As the Brazilian central bank nears the end of its cutting cycle – with the Selic (the Brazilian central bank’s overnight rate) predicted to be at or near 7% in the first quarter of 2018 – the focus for the improvement in the results of the country’s banks is set to switch to credit growth.
Most have also been benefiting from the falling Selic as they run unhedged mismatches between loans and deposits, which have been boosting earnings in the short term. However, to continue improving earnings next year, the banks will have to compensate for lower net interest income with renewed growth in the loan portfolio, as well as deeper cost cutting.
“The timing and the magnitude of the credit recovery in Brazil is the main theme these days”
Marcelo Telles, Credit Suisse
“The timing and the magnitude of the credit recovery in Brazil is the main theme these days,” says Marcelo Telles, Credit Suisse’s equity analyst for Brazilian banks, who in October increased his forecasts for credit growth in the system to -1.1% in 2017, 3.1% in 2018 and 6.5% in 2019 (from -1.3%, 1.7% and 5.6% respectively).
“The better but still relatively modest growth in the short term is explained by the carry-over of weak credit originations in the past two years compared to amortizations,” notes Telles.
Following an 8.7% decrease in originations in 2016, Credit Suisse anticipates a 1.5% decrease in 2017, a 6.7% increase in 2018 and a 9.8% improvement in 2019.
“The issue affecting the system’s ability to grow the loan portfolio balance is the fact that originations are now running substantially lower than amortizations,” argues Telles. “Even the expected pick-up in economic activity is not enough to make originations catch up with amortizations.”
If these forecasts are broadly accurate, credit growth will be a modest driver of banks’ results – especially when combined with lower net interest margins (even adjusting for expectations that private-sector banks will see higher rates of growth at the beginning of this cycle than public banks).
Therefore, Brazil’s banks, particularly the publicly held institutions, will need to push further with their plans for better efficiency if they are to maintain recent momentum.
Banco do Brasil’s management appears to grasp this.
The bank has announced a plan to cut 7.4% of its branch network and convert a further 7% to points of service, meaning an approximate 9,400 reduction in the bank’s headcount.

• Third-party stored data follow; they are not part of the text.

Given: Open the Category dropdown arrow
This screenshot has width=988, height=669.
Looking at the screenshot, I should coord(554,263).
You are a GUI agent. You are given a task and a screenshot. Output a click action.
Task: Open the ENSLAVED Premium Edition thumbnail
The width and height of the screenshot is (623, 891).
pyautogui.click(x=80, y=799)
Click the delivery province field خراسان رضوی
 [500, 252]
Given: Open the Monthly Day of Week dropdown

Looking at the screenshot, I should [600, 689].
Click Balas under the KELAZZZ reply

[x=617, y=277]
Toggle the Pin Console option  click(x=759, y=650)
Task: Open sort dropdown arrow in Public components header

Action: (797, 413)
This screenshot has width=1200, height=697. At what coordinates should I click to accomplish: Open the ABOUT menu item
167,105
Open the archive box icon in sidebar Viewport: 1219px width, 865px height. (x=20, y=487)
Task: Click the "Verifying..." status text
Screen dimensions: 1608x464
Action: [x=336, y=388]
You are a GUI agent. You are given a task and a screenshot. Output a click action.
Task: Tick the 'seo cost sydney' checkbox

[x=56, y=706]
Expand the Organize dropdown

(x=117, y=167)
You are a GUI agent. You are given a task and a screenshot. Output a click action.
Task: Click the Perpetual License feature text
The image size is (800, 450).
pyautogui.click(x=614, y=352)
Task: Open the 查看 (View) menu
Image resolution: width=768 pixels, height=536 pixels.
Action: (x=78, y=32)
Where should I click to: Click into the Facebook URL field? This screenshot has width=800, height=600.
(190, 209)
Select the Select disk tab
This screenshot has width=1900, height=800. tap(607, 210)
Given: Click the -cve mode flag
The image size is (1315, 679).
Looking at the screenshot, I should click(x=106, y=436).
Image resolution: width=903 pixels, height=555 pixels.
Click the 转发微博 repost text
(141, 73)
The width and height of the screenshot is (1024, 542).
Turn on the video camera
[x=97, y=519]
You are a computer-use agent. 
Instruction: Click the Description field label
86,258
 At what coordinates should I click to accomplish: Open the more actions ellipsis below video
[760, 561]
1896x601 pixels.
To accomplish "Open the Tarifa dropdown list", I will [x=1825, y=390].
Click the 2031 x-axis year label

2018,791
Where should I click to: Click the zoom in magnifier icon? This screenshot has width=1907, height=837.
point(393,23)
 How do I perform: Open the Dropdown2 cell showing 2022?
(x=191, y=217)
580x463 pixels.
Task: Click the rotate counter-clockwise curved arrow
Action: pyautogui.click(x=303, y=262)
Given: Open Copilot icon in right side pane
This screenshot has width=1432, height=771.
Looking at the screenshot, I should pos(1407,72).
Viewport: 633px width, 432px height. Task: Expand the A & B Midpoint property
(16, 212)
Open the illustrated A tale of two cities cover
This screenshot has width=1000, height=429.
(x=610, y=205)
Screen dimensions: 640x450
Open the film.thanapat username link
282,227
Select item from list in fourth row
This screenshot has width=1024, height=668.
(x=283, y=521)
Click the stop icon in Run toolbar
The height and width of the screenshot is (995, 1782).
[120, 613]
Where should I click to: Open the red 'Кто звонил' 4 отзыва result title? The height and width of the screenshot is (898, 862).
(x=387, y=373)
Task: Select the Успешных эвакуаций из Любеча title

The annual savings announced by the chief executive could generate around $3 billion – around 9% of total operational expenditure in 2016.
The bank also reduced its dividend pay-out ratio to 25% from 40% in 2016 and used retained earnings to meet Basle III capital requirements without raising new capital, which, coupled with the plan to sell its Argentine subsidiary Banco Patagonia, has been supporting the bank’s share price.
|Philip Finch, UBS|
Banco do Brasil’s chief executive, Paulo Rogerio Caffarelli, who assumed control in May 2016, aims to get the bank’s ROE up to levels comparable with his private-sector peers. He has already had some success: from 8.8% reported in 2016 to 13% forecast this year by UBS, and 14% expected next year.
Credit Suisse’s Telles has Banco do Brasil at outperform – driven by this improvement in ROE, which he believes will hit 17% in the coming years. Also, from a credit growth perspective, Telles points out that Banco do Brasil’s efficiency-drive needs to get ahead of its exposure to falling credit participation from state-bank BNDES.
The reduction in BNDES’ portfolio is impacting the pass-through disbursements of all financial institutions in the system. The end of the crowding-out by the state development bank (with greater competition from the debt markets, for example) will lower the participation of large corporates’ debt on the banks’ balance sheets – with Banco do Brasil having a 27% share of this top-tier corporate sector.
The private banks are also targeting the public banks’ domination of the rural and real estate sectors, as the decline in the Selic rate increases the competitiveness of non-earmarked lending. Banco Santander has been particularly active in targeting rural credit growth and has hired a team of 100 agro-engineers to boost its agricultural lending department.
However, in the short term, the banks should be driven by the retail sector, says Telles.
“The portfolio of loans to individuals should resume more quickly,” he says. “Originations in the retail sector are up 7.5% in 2017, driven by payroll and auto loans.”